Grazie al brillante lavoro dei medici e degli infermieri dell'ospedale meridionale, la giovane donna è stata salvata e ora le sue condizioni di salute sono buone

Grande paura al Sud per una ragazza di soli 20 anni. Durante la notte la giovane di Padula, in provincia di Salerno, è stata colpita da una grave emorragia ovarica che ha messo in serio pericolo la sua vita. Giunta al pronto soccorso, è stata subito trasferita all’ospedale “Luigi Corto” di Polla dove è stata condotta in sala operatoria dall’equipe del reparto di Ostetricia e Ginecologia guidato dal dottore Francesco De Laurentis.

Grazie al brillante lavoro dei medici e degli infermieri della struttura sanitaria meridionale, con la collaborazione del personale ospedaliero di altri reparti, la giovane donna è stata salvata e adesso le sue condizioni di salute sono buone. Come riporta il quotidiano Salerno Today, la tempestività dello straordinario intervento non ha reso necessario il ricovero in Rianimazione. Un nuovo episodio che conferma l’eccellenza della Sanità del Sud, con i suoi medici altamente specializzati sempre pronti ad intervenire per salvare la vita dei cittadini.

Anche se l’attenzione mediatica è ancora notevolmente concentrata sull’emergenza Coronavirus, in Italia continuano ad esserci urgenze sanitarie di ogni tipo, e spesso e volentieri anche veri e propri interventi record. Noi vi raccontiamo quelle realizzate al Sud, che sono sempre di più e che mettono in evidenza delle realtà davvero eccezionali anche nei nostri territori.

Di recente, ad esempio, rimanendo nell’ambito della ginecologia, vi abbiamo raccontato di un trapianto avvenuto in Italia per la prima volta nella storia. Si tratta del trapianto di utero, un delicatissimo intervento realizzato su una paziente di 29 anni, eseguito al Centro Trapianti del Policlinico di Catania, in collaborazione con l’Azienda ospedaliera Cannizzaro. L’equipe che ha condotto l’operazione è composta dai professori Pierfrancesco e Massimiliano Veroux, Paolo Scollo e Giuseppe Scibilia. La donna, siciliana, ora è salva ed è in buone condizioni di salute.

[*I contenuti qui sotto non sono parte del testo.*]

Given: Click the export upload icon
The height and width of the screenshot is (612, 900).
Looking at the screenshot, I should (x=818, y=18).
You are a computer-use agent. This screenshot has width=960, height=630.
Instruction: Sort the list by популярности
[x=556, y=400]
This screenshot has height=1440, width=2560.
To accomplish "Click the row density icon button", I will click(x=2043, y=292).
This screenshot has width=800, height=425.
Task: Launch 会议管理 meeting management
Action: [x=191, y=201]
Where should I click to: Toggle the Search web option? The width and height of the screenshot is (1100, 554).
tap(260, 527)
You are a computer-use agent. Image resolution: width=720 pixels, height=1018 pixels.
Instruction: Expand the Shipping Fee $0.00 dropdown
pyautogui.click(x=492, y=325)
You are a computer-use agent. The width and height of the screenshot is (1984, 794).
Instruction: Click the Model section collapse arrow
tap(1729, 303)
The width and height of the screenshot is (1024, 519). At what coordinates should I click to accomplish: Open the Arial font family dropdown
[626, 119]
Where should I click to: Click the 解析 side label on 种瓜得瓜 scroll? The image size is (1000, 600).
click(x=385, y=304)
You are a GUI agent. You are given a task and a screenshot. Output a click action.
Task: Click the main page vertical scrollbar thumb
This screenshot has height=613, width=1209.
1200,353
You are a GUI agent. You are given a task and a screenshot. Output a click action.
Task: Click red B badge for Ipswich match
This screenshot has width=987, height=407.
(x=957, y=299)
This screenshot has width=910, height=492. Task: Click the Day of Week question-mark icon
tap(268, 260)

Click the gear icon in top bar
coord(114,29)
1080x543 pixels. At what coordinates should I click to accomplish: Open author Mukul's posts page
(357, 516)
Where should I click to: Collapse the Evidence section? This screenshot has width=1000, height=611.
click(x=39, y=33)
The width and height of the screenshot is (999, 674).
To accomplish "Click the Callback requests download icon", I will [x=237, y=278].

Quello di Catania è il primo centro italiano dove si è svolto questo trapianto in via sperimentale. Come si legge sul sito della fondazione Umberto Veronesi, possono essere considerate per l’eventuale trapianto pazienti di età compresa tra i 18 e 40 anni, affette dalla sindrome di Mayer-Rokitansky o da una malformazione dell’utero. Possono essere incluse anche donne sottoposte a rimozione chirurgica dell’utero per cause non tumorali. L’iter diagnostico prevede un primo step da effettuare nell’unità operativa di ginecologia e ostetricia dell’ospedale Cannizzaro e successivamente nel centro trapianti.